The organisation first embarked on the initiative 18 months ago, working alongside experts, brands and leading industry figures, some with neurodevelopmental conditions themselves, to define best practice and develop a forum where businesses can discuss neurodiversity.
This culminated in a series of workshops run by Matthew Trerise, who has 15 years’ experience working with individuals on the autism spectrum. He has advised multiple employers on alterations they should make to their recruitment procedures and working environment to be "neurodiverse friendly".
According to the National Autistic Society, there are about 700,000 people on the autism spectrum in the UK, but only 16% of autistic adults are in full-time employment and 77% of those unemployed say that they want to work.
DMA Talent: Autism Employer Guide was compiled using insights gleaned from the NHS, brands, employers and autistic employees who work in creative, data and marketing roles.

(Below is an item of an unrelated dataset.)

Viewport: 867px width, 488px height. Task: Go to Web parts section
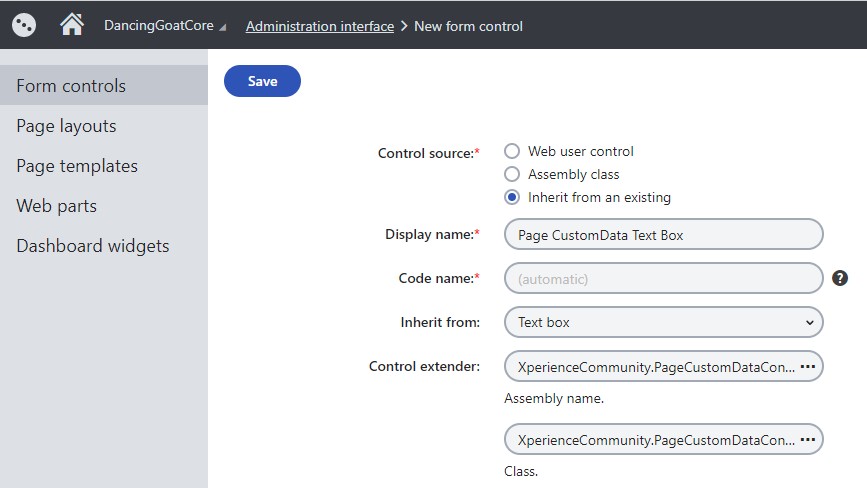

The guidelines include recommendations on adjustments that employers can make to recruitment processes, support networks and how to treat employees as individuals. Suggestions include being clear in communications and changing lighting and background noise that can trigger hypersensitivity.
Trerise, who has co-authored the guide, said: "Autistic people have been misunderstood and socially excluded for far too long. We must change the way we think about autism, have a lot more respect for the significant role autistic people have in society and recognise the skills, strengths, honesty and integrity that this exceptional group of people bring to the workplace and our community."

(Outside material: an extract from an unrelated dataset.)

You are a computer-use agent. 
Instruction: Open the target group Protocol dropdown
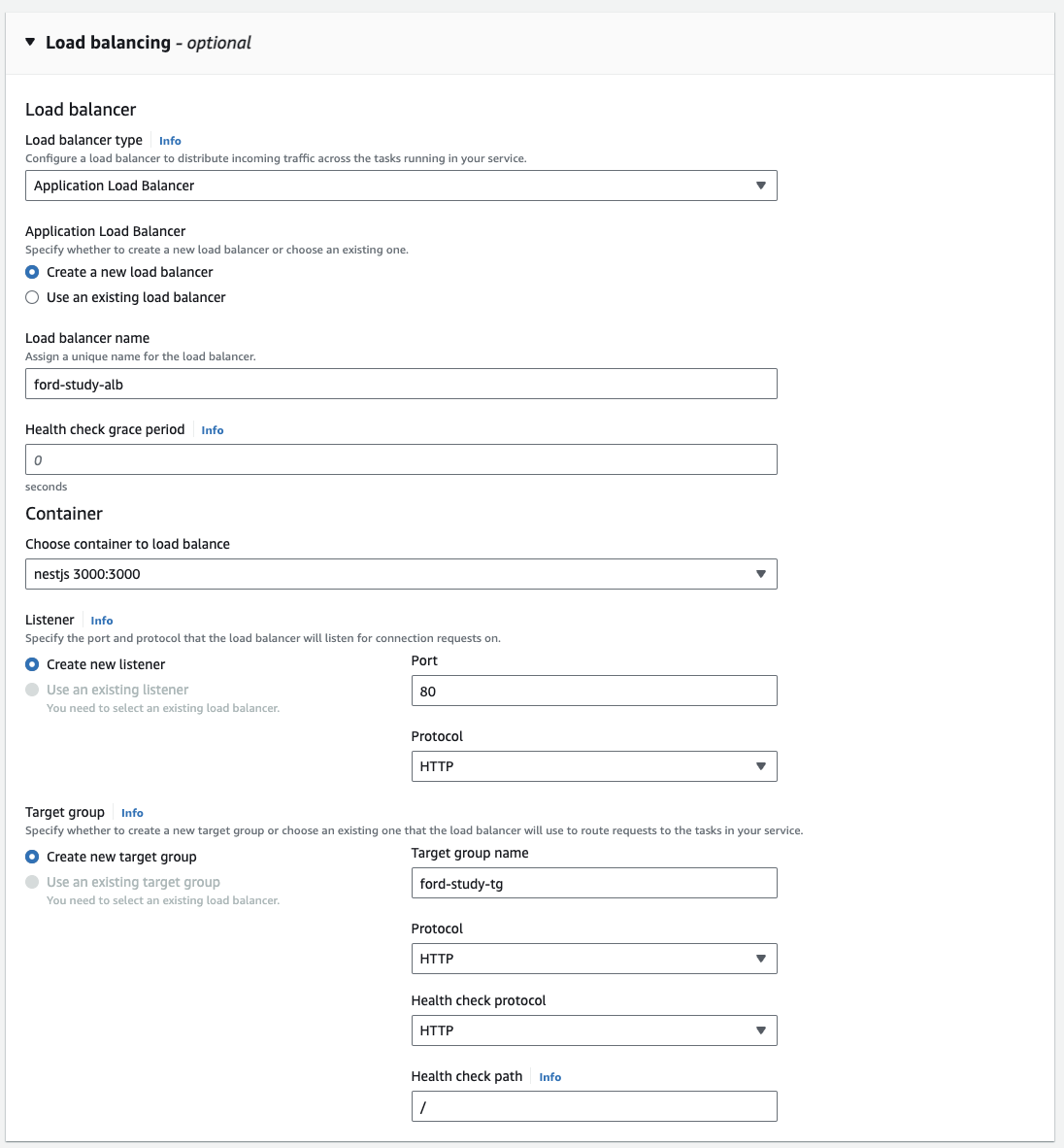coord(594,959)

DMA Talent general manager Kate Burnett added: "There is enormous demand within the data and marketing industry, and the wider professional community, for recruitment and employment initiatives that help people with neurodevelopmental conditions to seek and maintain employment.
"Our guidance is designed in such a way that, whatever stage a business is on their neurodiversity journey, they can pick this up to receive expert guidance and best practice."